The сalix[4]arene C-107 is highly effective supramolecular inhibitor of the Na+,K+-АТРase of plasmatic membrane
O. V. Bevza1, T. O. Veklich1, O. A. Shkrabak1, R. V. Rodik2, V. I. Kalchenko2, S. O. Kosterin1
1Palladin Institute of Biochemistry, National Academy of Sciences of Ukraine, Kyiv;
e-mail: kinet@biochem.kiev.ua;
2Institute of Organic Chemistry, National Academy of Sciences of Ukraine, Kyiv;
e-mail: vik@bpci.kiev.ua
The inhibition of the Na+,K+-АТРase activity of the myometrium cell plasma membranes with calixarene С-107 (5,17-diamino(2-pyridyl)methylphosphono-11,23-di-tret-butyl-26,28-dihydroxy-25,27-dipropoxycalix[4]arene) was investigated. It has been shown that calixarene С-107 reduced the Na+,K+-АТРase activity more efficiently than ouabain did, while it did not practically influence the “basal” Mg2+-АТРase activity of the same membrane. The magnitude of the cofficient of inhibition I0.5 was 33 ± 4 nМ, Hill coefficient was 0.38 ± 0.06. The model calixarene C-150 – the calixarene “scaffold” (26,28-dihydroxy-25,27-dipropoxycalix[4]arene), and the model compound М-3 (4-hydroxyaniline(2-pyridine)methylphosphonic acid) – a fragment of the calixarene С-107, had practically no influence on the enzymatic activity of Na+,K+-АТРase and Mg2+-АТРаse.

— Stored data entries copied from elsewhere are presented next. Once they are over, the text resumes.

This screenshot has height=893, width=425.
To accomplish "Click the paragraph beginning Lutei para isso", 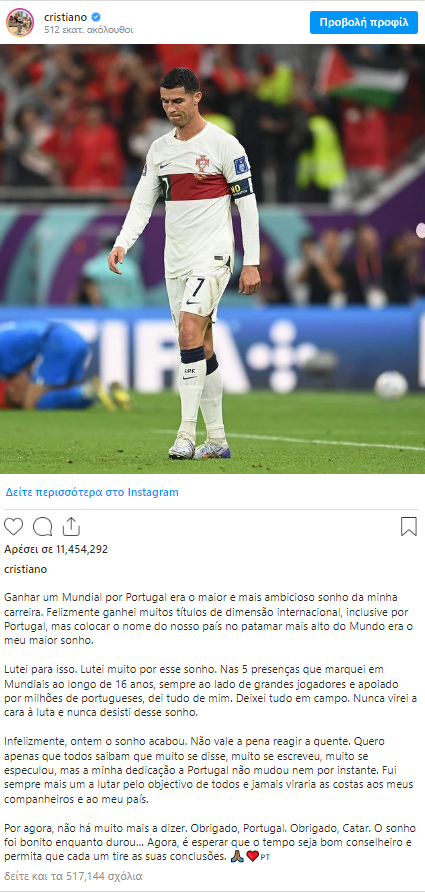I will point(211,690).
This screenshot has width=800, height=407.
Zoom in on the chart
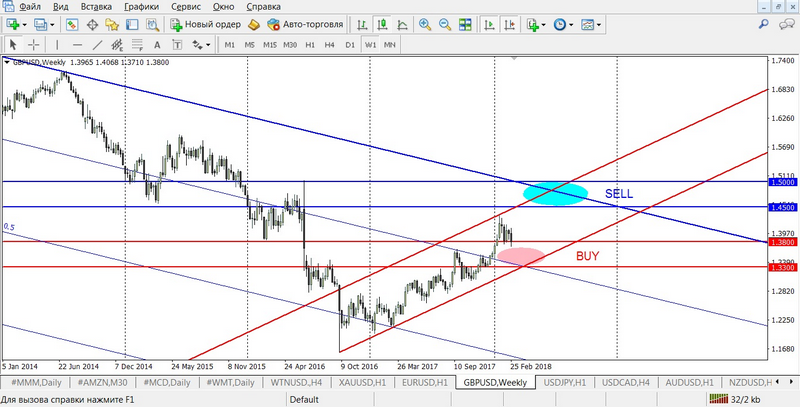[x=426, y=24]
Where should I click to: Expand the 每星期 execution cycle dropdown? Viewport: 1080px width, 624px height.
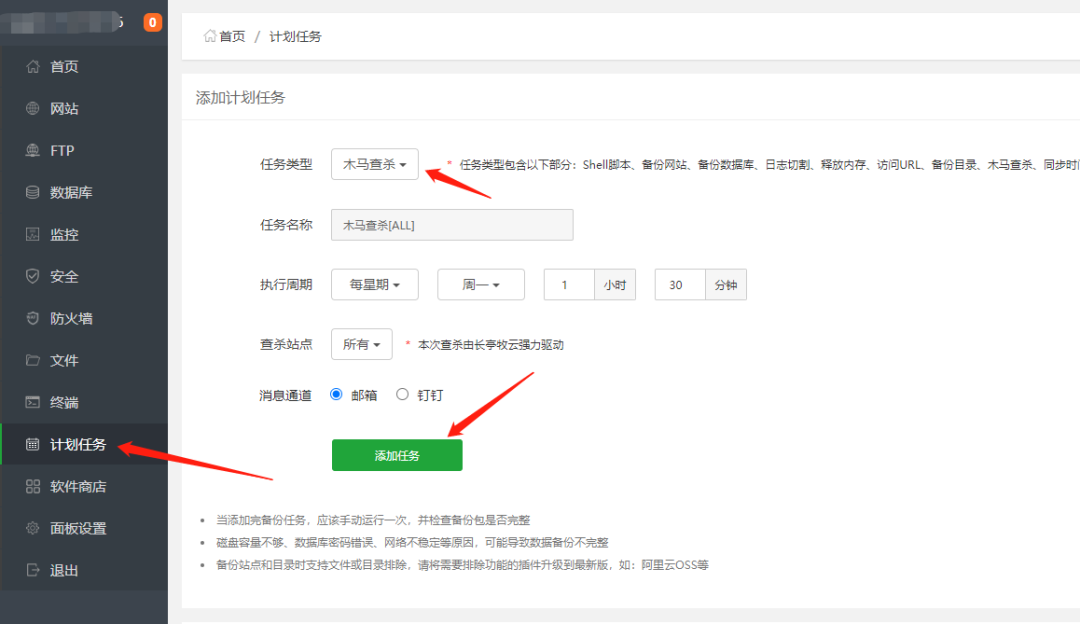click(374, 285)
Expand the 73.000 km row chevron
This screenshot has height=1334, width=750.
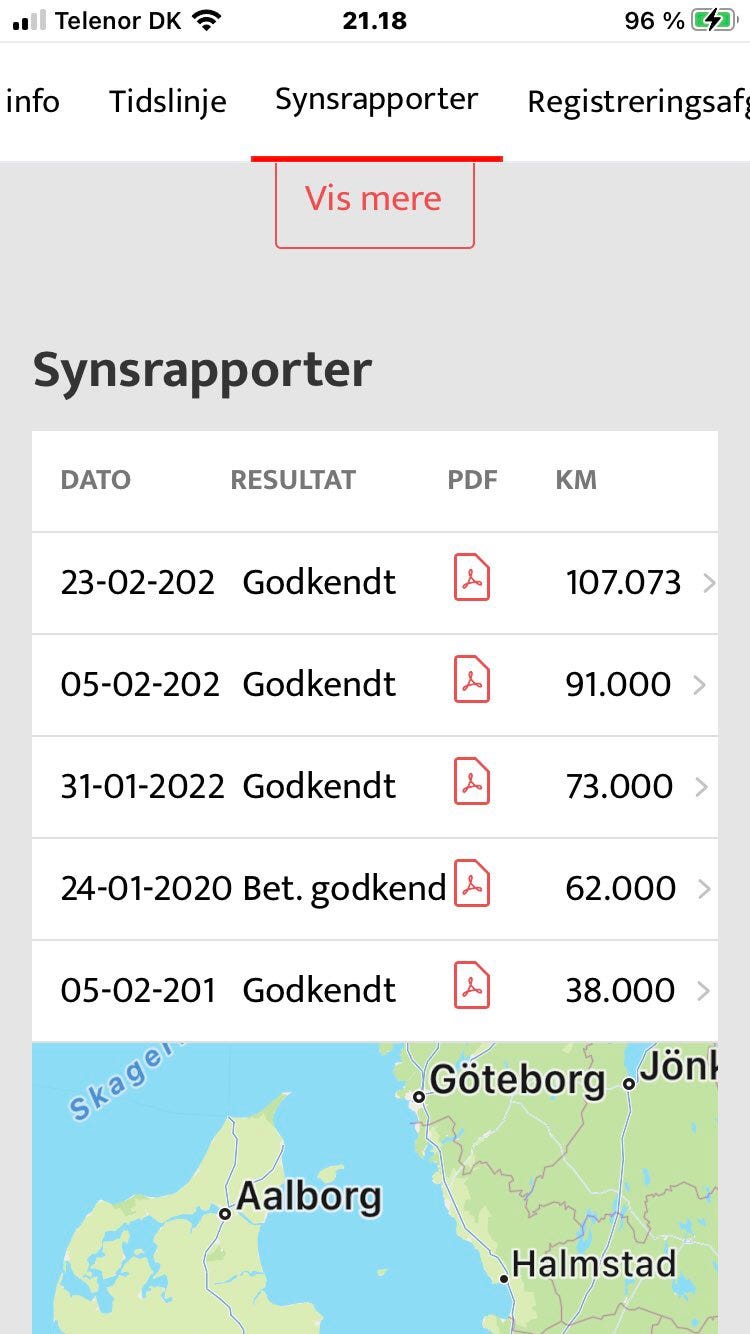point(701,787)
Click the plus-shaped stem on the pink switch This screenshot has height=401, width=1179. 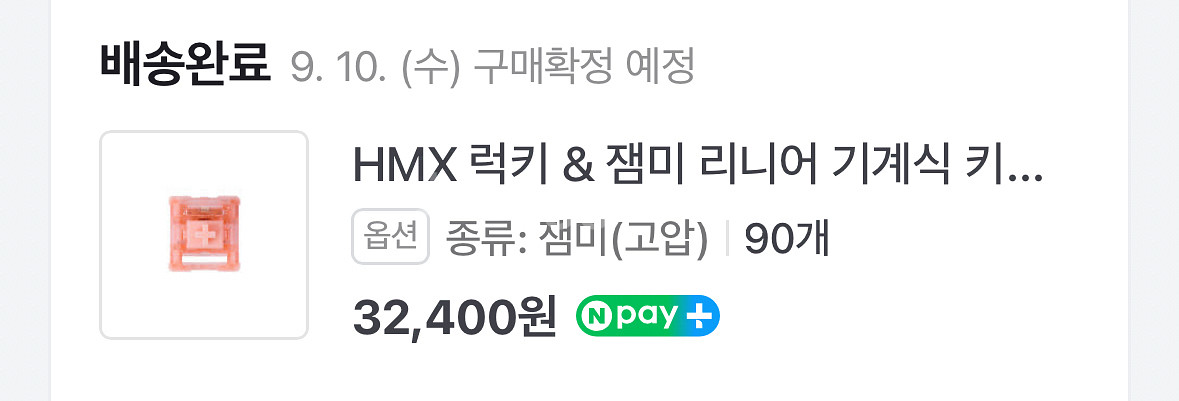click(203, 234)
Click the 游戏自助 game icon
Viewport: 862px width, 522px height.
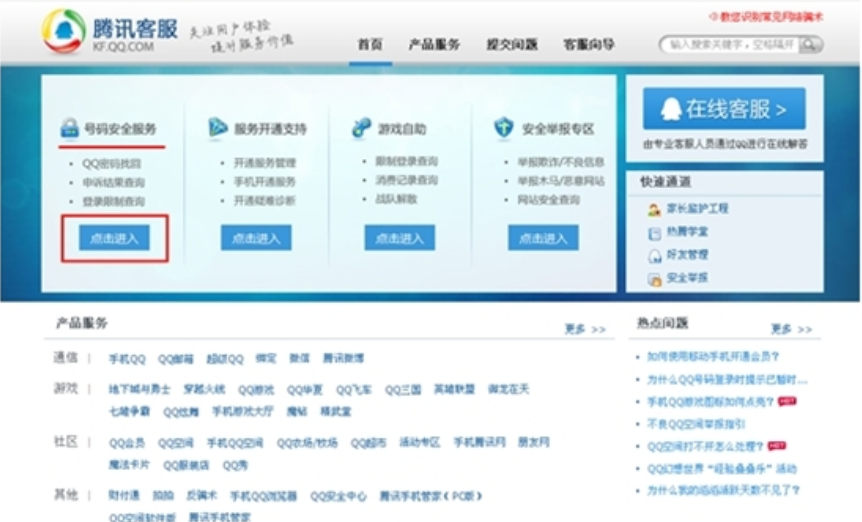[361, 128]
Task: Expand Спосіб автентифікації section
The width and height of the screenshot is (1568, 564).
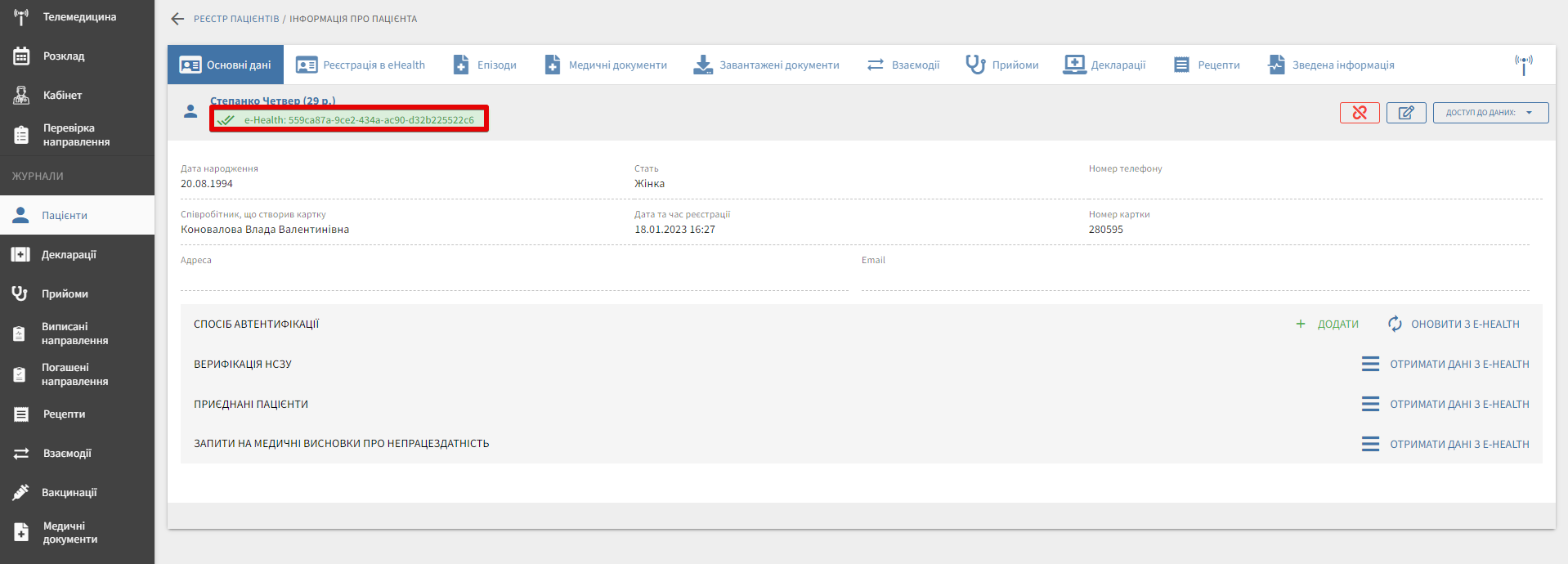Action: [x=257, y=325]
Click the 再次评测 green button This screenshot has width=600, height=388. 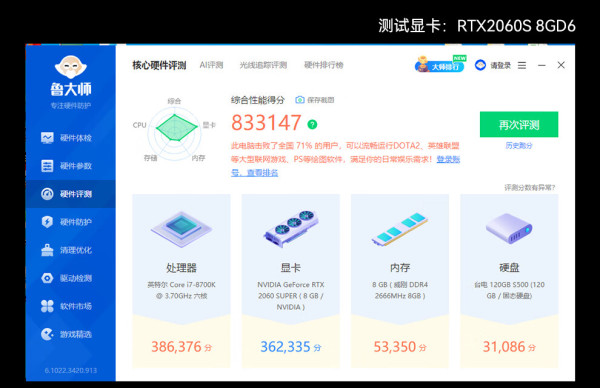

We carried out the computer simulation of interaction of calixarenes C-107 and the mentioned model compound with ligand binding sites of the Na+,K+-АТРase of plasma membrane and structure foundation of their intermolecular interaction was found out. The participation of hydrogen, hydrophobic, electrostatic and π-π (stacking) interaction between calixarene and enzyme aminoacid residues, some of which are located near the active center of Na+,K+-АТРase, was discussed.